Super Bowl revelers left Indianapolis a week ago, but the economic impact of the Feb. 5 game at Lucas Oil Stadium is still rolling in.
Indianapolis Convention and Visitors Association CEO Leonard Hoops told Capital Improvement Board members Monday that he received a call from a major automobile manufacturer who was impressed by the city during Super Bowl XLVI festivities and wants to consider hosting its annual dealers conference in Indianapolis next year.
“We just got this call literally a couple of hours ago,” Hoops said at the board's monthly meeting. “It’s pretty exciting, and it’s certainly an indication of the kind of impact a Super Bowl can have on our convention and tourism business.”
ICVA officials now are looking at the feasibility of accommodating the group’s nationwide gathering of dealers.
“This is a group that wasn’t even our guest at the Super Bowl,” Hoops said. “They were there independent of us. They had their site selection down to two cities, but they liked what they saw so much here during the Super Bowl that they have put their selection on hold until they can give Indianapolis a chance to get in on the bid.”
Hoops declined to identify the auto manufacturer, but he said if the meeting comes here it would bring an eight-figure economic impact.
“It’s a very well-known manufacturer with many, many cars on the road,” he said.
General Motors’ GMC division is the official automobile sponsor of the NFL and had a number of top executives in Indianapolis for the Super Bowl this month. General Motors officials could not be reached for comment.
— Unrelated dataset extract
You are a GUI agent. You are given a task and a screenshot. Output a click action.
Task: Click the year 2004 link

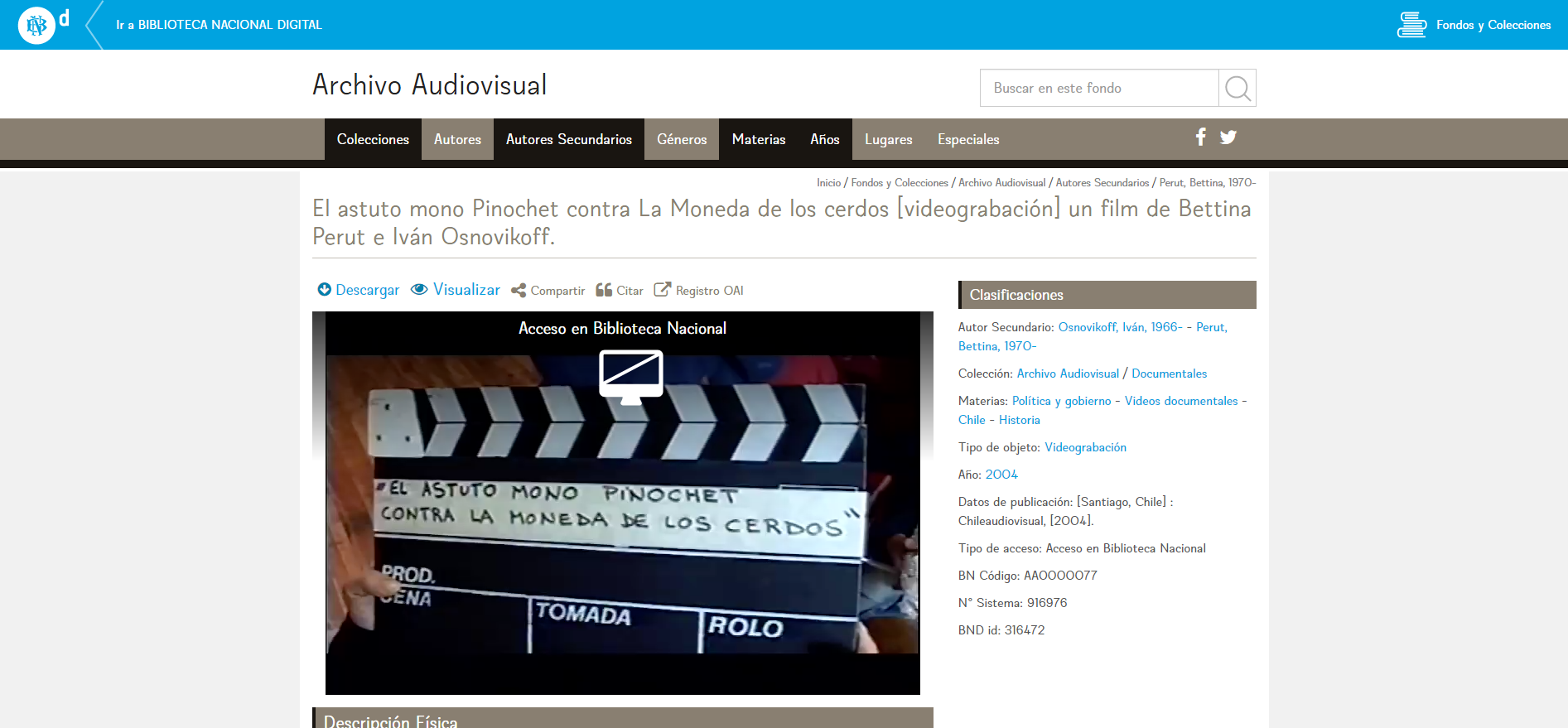(x=1001, y=475)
The ICVA hosted several convention planners at the Super Bowl and, although Hoops declined to divulge who they were because of potential competition from other cities, he said the effort appears to be bearing fruit.
Among the most-promising leads: A “major medical association based in Washington, D.C.,” has agreed to come back for an official site inspection in early summer, he said. Hoops is confident the city has a good chance at landing the group’s convention in 2019 or 2020.
The ICVA also hosted a major Washington, D.C.-based energy association that has met previously in Chicago.
“They went from not interested in Indianapolis before the Super Bowl to now saying they think we can host their group,” Hoops told CIB members. The quasi-governmental board owns and operates the Indiana Convention Center, Lucas Oil Stadium and other local sports venues.
Hoops is most confident about a “major engineering association” the ICVA hosted for Super Bowl festivities.
“Based on the feedback we’ve gotten, I’m very confident that this group will ultimately choose Indianapolis for its major annual convention,” he said.
If Indianapolis lands meetings of groups discussed Monday, the economic impact would total more than $100 million, Hoops said, adding that ICVA officials should have answers in the next 90 days.
“The people who underestimate the economic impact of the Super Bowl often don’t look at the convention and tourism business we land as a result,” Hoops said. “Evaluating the economic impact of the Super Bowl is like evaluating the [NFL] draft. You have to look a year, two years, three years down the road.”
The big game had an immediate impact, too. Smith Travel Research this week reported that, in the weekend before the Super Bowl, central Indiana hotels saw a 907-percent revenue increase over the same period a year ago, the biggest gain of any Super Bowl host city in the last five years. Almost $18 million was generated from area hotel rooms on Friday and Saturday nights alone, Smith Travel Research said.
Indianapolis saw record highs for occupancy as well, selling 96 percent of the market’s total room supply, resulting in a 131-percent occupancy increase the weekend before the Super Bowl compared with the same period a year earlier.
Average daily hotel room rates in the four-day run-up to the Super Bowl were $294.55, a 338 percent increase over the same period last year, according to Smith Travel Research.